TypeExerciseDescription
ConceptualToken budget analysisYou are designing an agent that processes customer support tickets. Each ticket contains an average of 350 words of customer text, your system message is 200 tokens, and each tool call adds approximately 150 tokens of result. The agent averages 3 tool calls per ticket. Calculate the total input tokens consumed per ticket by the final inference pass. Then calculate the daily cost at 10,000 tickets/day using GPT-4o pricing ($2.50 per million input tokens). How much would you save by compressing the system message to 80 tokens and summarizing tool results to 60 tokens each?

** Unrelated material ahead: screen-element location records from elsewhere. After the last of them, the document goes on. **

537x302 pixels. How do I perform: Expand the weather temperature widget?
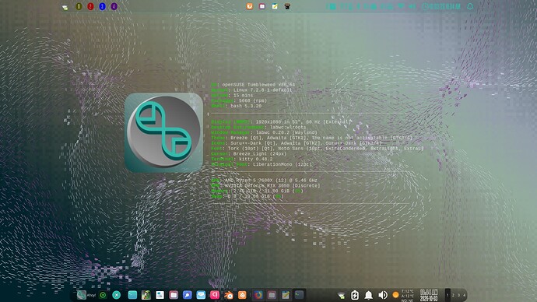coord(403,295)
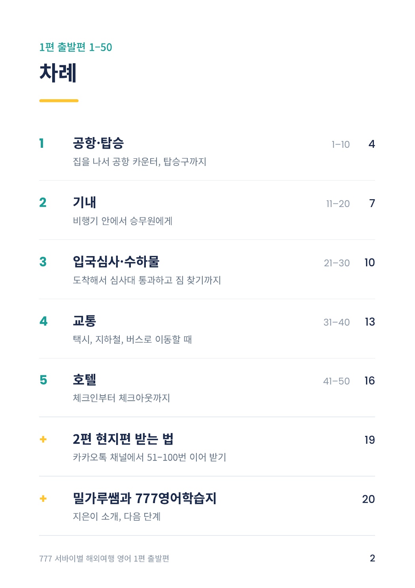
Task: Click chapter number 3 in teal
Action: [x=43, y=262]
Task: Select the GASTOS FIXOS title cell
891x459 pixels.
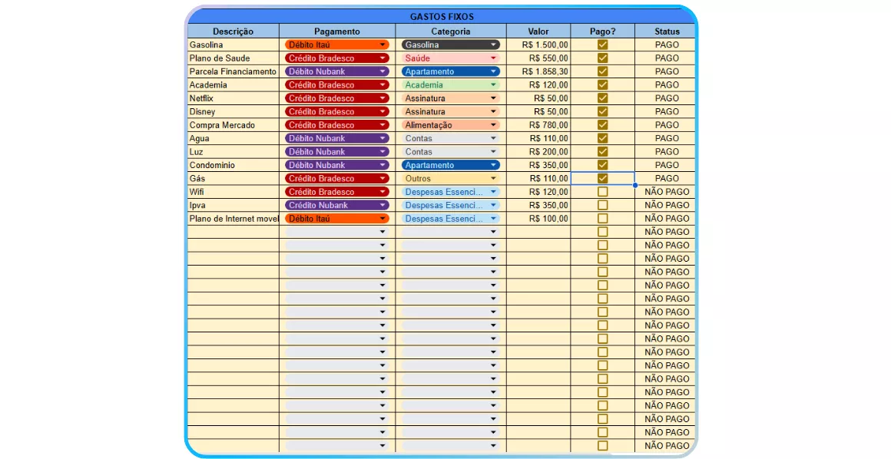Action: 442,16
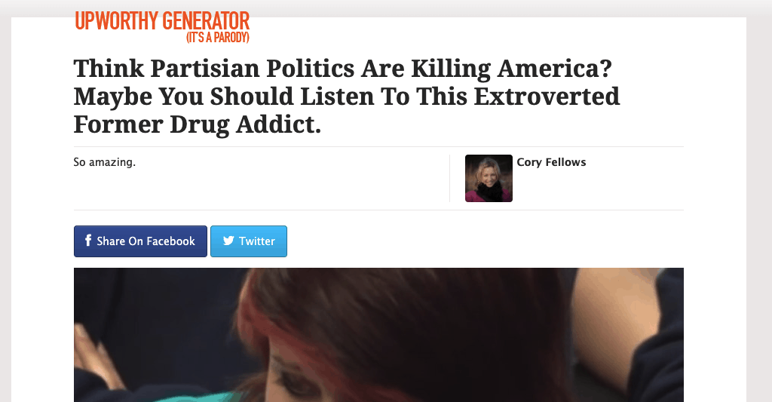Click the headline line about Partisian Politics
Image resolution: width=772 pixels, height=402 pixels.
(x=343, y=69)
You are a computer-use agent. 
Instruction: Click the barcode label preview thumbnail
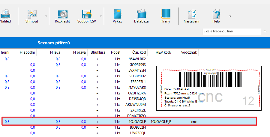(x=209, y=88)
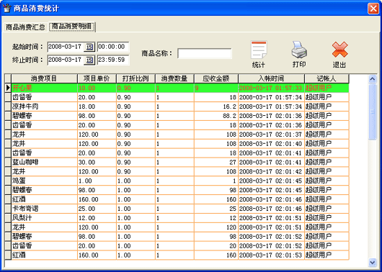
Task: Focus the 商品名称 text input field
Action: tap(205, 53)
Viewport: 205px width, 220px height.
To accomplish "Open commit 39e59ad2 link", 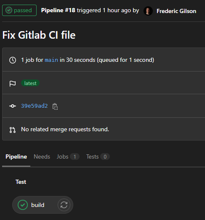I will pos(35,106).
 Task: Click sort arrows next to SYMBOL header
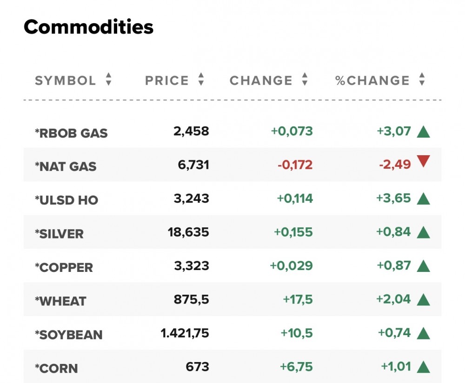[108, 79]
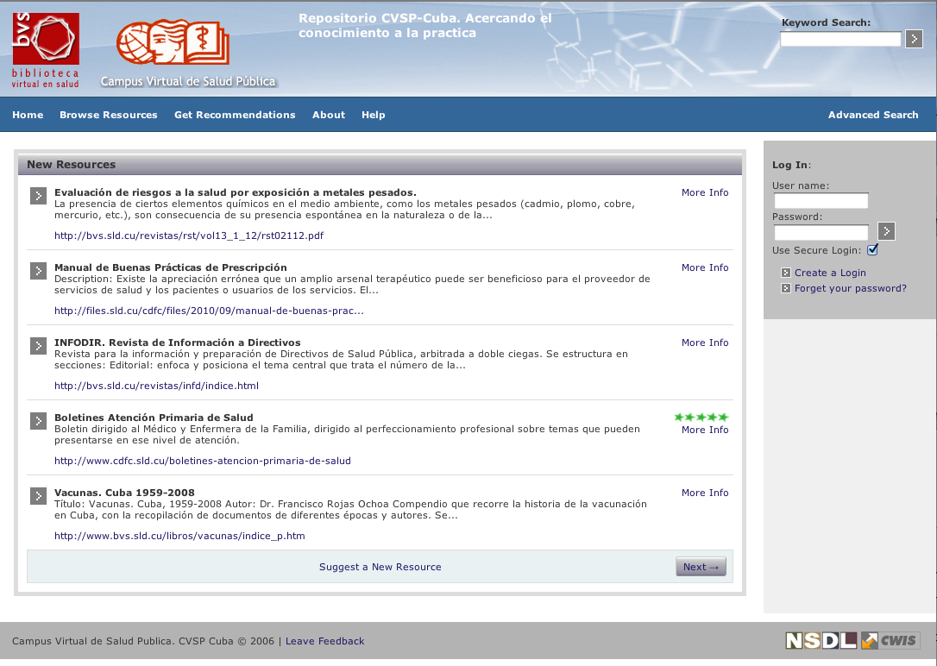Rate Boletines Atención Primaria using the green stars
The width and height of the screenshot is (937, 666).
701,418
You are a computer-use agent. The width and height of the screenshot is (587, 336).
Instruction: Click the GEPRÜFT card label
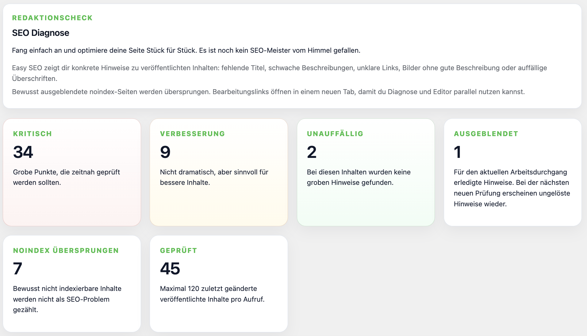pos(178,250)
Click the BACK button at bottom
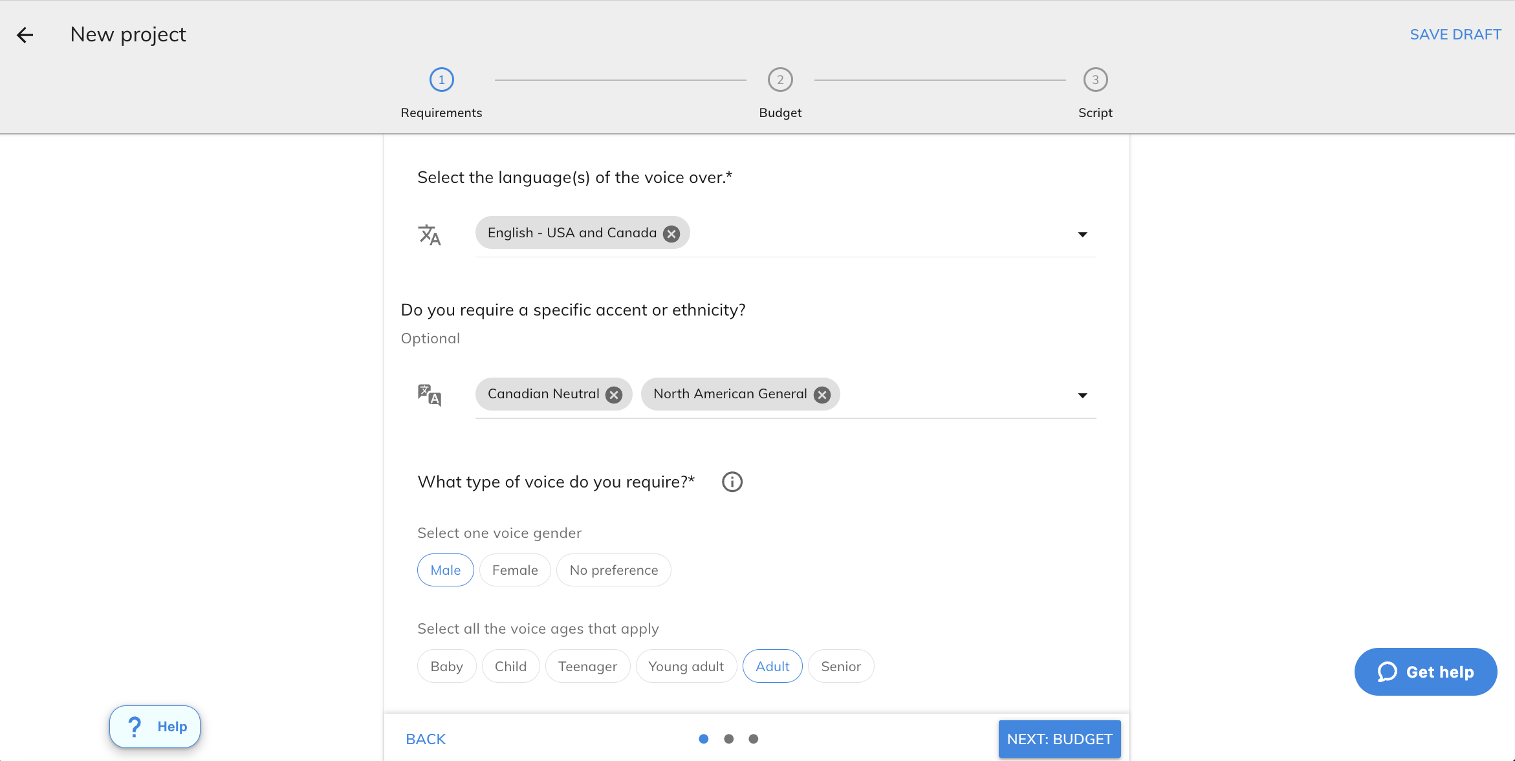The height and width of the screenshot is (761, 1515). (x=426, y=739)
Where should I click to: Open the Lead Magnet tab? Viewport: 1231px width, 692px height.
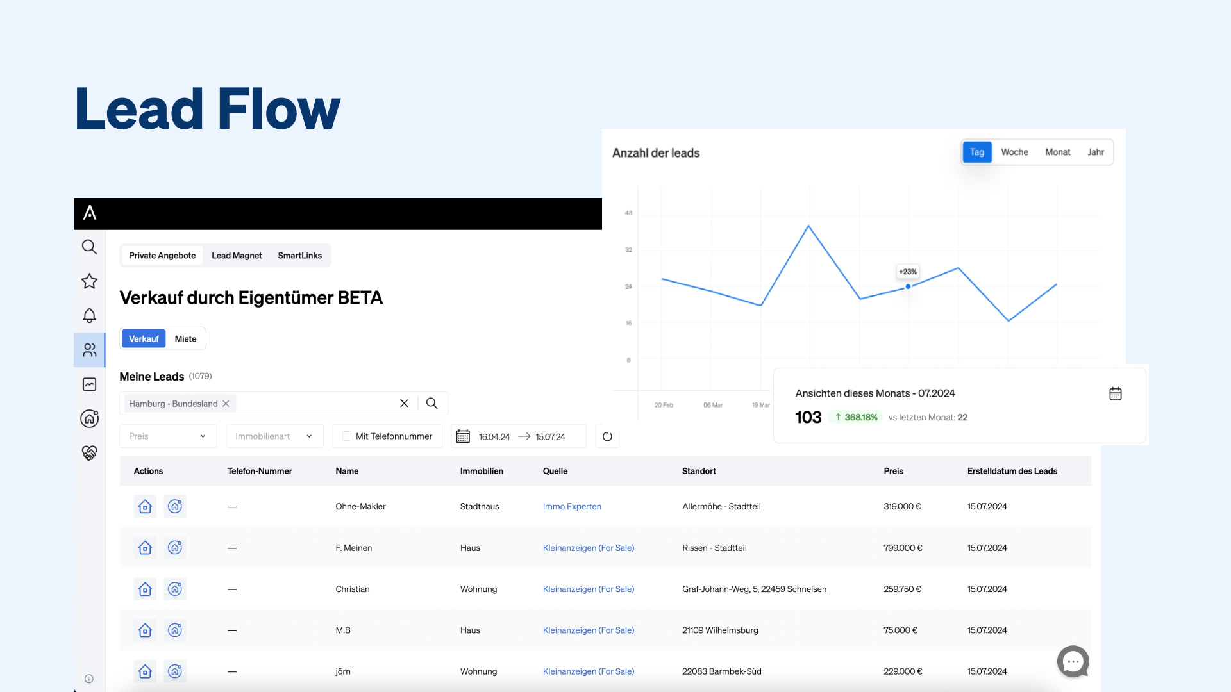(236, 255)
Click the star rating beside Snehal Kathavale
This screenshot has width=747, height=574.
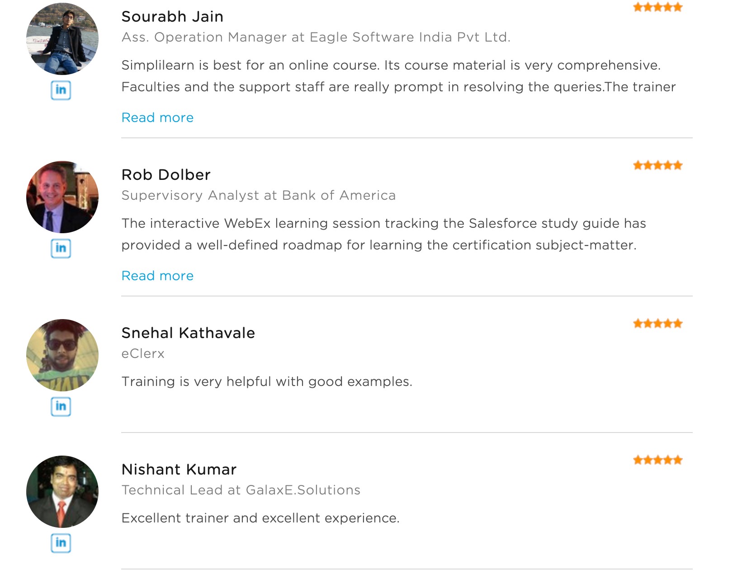[657, 324]
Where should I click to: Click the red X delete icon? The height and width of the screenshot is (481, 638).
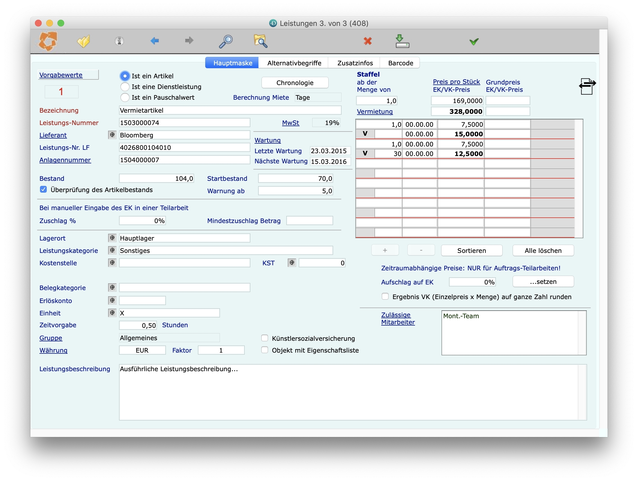[x=367, y=41]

CodingTemperature sweep experimentWrite a script that sends the same prompt to GPT-4o at seven temperature values: 0, 0.2, 0.5, 0.7, 1.0, 1.5, and 2.0. For each temperature, make 10 identical requests and measure: (a) the number of unique responses, (b) the average response length in tokens, and (c) the semantic similarity between responses (use an embedding model to compute pairwise cosine similarity). Plot the results showing how each metric changes with temperature. What temperature produces the best trade-off between consistency and diversity for a code-generation task versus a creative-writing task?
DesignModel routing architectureDesign a model routing system for a multi-tenant SaaS platform where each customer has a different quality/cost preference. The system should classify incoming requests by complexity (simple factual lookup, moderate reasoning, complex multi-step analysis) and route them to the appropriate model tier. Specify: (1) what features the classifier uses, (2) how you would train or configure the classifier, (3) the fallback strategy when the cheap model's output fails a quality check, and (4) how you would expose cost/quality controls to tenants. Draw the architecture diagram and estimate the cost savings compared to routing everything through GPT-4o.